Gilbert Strang; Edwin “Jed” Herman

Learning Objectives

3.7.1 Calculate the derivative of an inverse function.
3.7.2 Recognize the derivatives of the standard inverse trigonometric functions.

In this section we explore the relationship between the derivative of a function and the derivative of its inverse. For functions whose derivatives we already know, we can use this relationship to find derivatives of inverses without having to use the limit definition of the derivative. In particular, we will apply the formula for derivatives of inverse functions to trigonometric functions. This formula may also be used to extend the power rule to rational exponents.

The Derivative of an Inverse Function

We begin by considering a function and its inverse. If $f (x)$ is both invertible and differentiable, it seems reasonable that the inverse of $f (x)$ is also differentiable. Figure 3.28 shows the relationship between a function $f (x)$ and its inverse $f^{−1} (x) .$ Look at the point $(a, f^{−1} (a))$ on the graph of $f^{−1} (x)$ having a tangent line with a slope of ${(f^{−1})}^{'} (a) = \frac{p}{q} .$ This point corresponds to a point $(f^{−1} (a), a)$ on the graph of $f (x)$ having a tangent line with a slope of $f^{'} (f^{−1} (a)) = \frac{q}{p} .$ Thus, if $f^{−1} (x)$ is differentiable at $a,$ then it must be the case that

{(f^{−1})}^{'} (a) = \frac{1}{f^{'} (f^{−1} (a))} .

This graph shows a function f(x) and its inverse f−1(x). These functions are symmetric about the line y = x. The tangent line of the function f(x) at the point (f−1(a), a) and the tangent line of the function f−1(x) at (a, f−1(a)) are also symmetric about the line y = x.
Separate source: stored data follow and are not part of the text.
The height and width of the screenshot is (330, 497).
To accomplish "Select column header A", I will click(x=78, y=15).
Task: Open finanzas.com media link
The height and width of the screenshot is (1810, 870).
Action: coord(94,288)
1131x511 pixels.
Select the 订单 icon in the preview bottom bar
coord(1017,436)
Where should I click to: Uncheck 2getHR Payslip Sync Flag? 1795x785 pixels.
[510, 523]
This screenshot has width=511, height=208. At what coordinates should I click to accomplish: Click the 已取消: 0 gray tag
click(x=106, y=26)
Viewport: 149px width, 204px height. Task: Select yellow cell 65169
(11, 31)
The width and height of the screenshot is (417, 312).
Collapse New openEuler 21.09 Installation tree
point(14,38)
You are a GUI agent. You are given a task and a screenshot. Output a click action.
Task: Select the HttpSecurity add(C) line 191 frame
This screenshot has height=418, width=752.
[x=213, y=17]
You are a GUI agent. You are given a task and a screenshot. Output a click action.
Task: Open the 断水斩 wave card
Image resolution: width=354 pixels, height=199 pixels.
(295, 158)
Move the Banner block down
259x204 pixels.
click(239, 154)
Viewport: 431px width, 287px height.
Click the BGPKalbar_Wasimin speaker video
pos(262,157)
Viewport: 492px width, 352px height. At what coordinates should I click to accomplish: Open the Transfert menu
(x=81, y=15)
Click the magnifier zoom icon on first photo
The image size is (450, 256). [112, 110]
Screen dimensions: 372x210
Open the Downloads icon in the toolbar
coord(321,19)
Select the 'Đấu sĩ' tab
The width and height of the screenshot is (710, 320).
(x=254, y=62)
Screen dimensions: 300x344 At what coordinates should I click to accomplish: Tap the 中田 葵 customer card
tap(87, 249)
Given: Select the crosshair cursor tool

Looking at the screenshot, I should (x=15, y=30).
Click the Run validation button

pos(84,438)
Specifically, if the slope of one were p/q, then the slope of the other would be q/p. Lastly, their derivatives are also symmetric about the line y = x.

Figure 3.28 The tangent lines of a function and its inverse are related; so, too, are the derivatives of these functions.

We may also derive the formula for the derivative of the inverse by first recalling that $x = f (f^{−1} (x)) .$ Then by differentiating both sides of this equation (using the chain rule on the right), we obtain

1 = f^{'} (f^{−1} (x)) (f^{−1})^{'} (x) .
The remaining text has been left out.